「家。何処付近?」

「あ゛?」

「だからなんで濁点を……家近くまで送るって言っているんだよ。どうせ、ずっと乗っとくつもりだろうしさ」

「バーカ。こんな時間に家に帰るワケねぇだろ。これからゲーセンに行くつもりだ」

「ゲーセン?! 駅まで行かなきゃイケないんだぞ⁈ ッ、はぁー……分かったよ。ゲーセンな」

「お前も来るか? ダチに紹介してやるぜ」

じょ、冗談じゃない! お前のダチってみんな不良だろ! 今日、ワタルさんと知り合っただけでクタクタだよ!

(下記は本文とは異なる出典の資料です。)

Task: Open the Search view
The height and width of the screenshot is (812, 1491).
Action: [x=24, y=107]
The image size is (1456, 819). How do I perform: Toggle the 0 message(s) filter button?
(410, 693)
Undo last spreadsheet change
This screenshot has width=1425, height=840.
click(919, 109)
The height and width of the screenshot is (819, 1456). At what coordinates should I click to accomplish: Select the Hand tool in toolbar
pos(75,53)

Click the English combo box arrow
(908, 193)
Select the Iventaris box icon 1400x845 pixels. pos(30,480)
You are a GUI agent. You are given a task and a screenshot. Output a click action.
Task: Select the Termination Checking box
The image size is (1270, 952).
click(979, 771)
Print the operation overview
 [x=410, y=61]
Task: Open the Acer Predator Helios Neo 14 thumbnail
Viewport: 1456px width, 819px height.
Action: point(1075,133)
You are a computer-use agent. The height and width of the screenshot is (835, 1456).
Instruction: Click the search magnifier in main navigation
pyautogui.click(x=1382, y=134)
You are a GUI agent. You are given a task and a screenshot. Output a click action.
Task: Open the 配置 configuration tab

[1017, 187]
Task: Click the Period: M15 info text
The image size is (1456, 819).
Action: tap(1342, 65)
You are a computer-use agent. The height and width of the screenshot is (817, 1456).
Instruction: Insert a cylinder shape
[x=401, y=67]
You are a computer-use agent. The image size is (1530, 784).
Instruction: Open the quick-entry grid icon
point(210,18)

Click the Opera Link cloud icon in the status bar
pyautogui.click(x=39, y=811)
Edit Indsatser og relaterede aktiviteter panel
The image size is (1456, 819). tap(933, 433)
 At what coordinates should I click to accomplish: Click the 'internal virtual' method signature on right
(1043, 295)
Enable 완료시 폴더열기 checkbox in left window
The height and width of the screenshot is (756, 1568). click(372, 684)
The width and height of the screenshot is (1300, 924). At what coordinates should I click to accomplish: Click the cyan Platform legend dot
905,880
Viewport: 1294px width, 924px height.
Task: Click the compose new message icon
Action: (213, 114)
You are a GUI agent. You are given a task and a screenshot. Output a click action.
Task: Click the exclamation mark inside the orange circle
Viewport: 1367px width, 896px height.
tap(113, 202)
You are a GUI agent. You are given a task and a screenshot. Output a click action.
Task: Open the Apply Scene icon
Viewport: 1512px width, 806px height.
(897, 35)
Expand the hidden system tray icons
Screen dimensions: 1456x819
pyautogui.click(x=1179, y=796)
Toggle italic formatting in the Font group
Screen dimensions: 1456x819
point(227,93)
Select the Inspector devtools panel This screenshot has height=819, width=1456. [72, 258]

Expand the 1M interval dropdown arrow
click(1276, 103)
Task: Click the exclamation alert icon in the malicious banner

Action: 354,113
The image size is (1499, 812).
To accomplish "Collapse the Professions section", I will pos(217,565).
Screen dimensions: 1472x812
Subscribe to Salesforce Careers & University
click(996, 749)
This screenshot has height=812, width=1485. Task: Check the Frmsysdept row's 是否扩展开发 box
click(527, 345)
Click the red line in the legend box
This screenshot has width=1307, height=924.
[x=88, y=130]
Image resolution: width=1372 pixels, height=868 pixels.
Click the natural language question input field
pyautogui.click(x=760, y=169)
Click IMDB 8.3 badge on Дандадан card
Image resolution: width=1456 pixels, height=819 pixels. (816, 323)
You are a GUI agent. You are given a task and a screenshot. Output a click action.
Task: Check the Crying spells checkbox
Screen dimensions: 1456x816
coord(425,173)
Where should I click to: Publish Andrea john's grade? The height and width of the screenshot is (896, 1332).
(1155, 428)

俺は小さい小さい凡人という名の勇気を振り絞ってヨウに言う。

「今度な。今日はパース」

「チッ、ツレねぇな。今度はちゃんと誘いにノれよ」


「了解でーす」


やった、やったよ俺! お断りすることが出来たよ!

平凡でも不良に立ち向かえるみたいだよ! ほんのちょっぴっとだけどな!

内心飛び跳ねて喜んでいる俺に対して、ヨウが詰まらなさそうに舌打ちをしていた。


「お前、芸人体質だからいたら絶対オモシレェのに」「それって褒めているのか?」「一応な」「貶しているだろ」「かもな」「いや、貶しているって」「じゃあ貶しているな」


こいつ。舎弟のことといい、今のことといい、地味くんの俺をからかって楽しんでいるだろ。


俺は小さく息をつくと、力強くペダルを漕ぎ始めた。

風が真っ向から吹いて気持ちイイ。後ろに乗っているヨウが「涼しいな」って声を上げている。

「おい、ケイ」

「なに?」

「もっと飛ばせよ」


「チャリ漕ぐのは俺なんだけど……仕方ねぇな。振り落とされるなよ」

「俺が振り落とされると思うか?」


きっと今、自信満々で嫌な笑みを浮かべているんだろうな。


俺はさっきよりもペダル強く踏んでチャリを漕ぐ。

真っ向から吹く風も強くなって、心地良い風が俺達を通り抜けていく。


風の気持ち良さに少し目を細めて、視界を狭めた俺はこれから先の近未来を思い描いてみる。


けど、この先の未来なんて全く想像できない。

タコ沢の言った厄介事が俺を待っているのだろうか。

それは勘弁だけど、今はそういう先行き不安な未来を想像しても仕方ない。

募る不安を通り抜ける風と一緒に散らし、ヨウを一瞥する。

風で靡いている金髪とそれに紛れる赤毛が目に飛び込んでくる。

髪、染めるべきかなぁ。舐められないように。


「あーあ。俺、近い内に髪染めるかもな」


「だったらピンクに染めちまえ」

「そりゃ勘弁。ヨウがピンクに染めるなら考えるけどな」

「舎兄弟揃ってピンクかよ。キモッ」


確かに舎兄弟揃ってピンク髪ってキモイな。


笑うヨウにつられて俺も笑い声を上げた。


こうやって自然に笑える時は不良のヨウも地味な俺もそんなに大差のない、ただの高校生だって思えるんだよな。


笑い声を風の中に掻き消しながら、俺達は下り坂をチャリでくだって行く。




明日もこいつとこうして時間を過ごすのも、まあ、悪くはないかもしれない。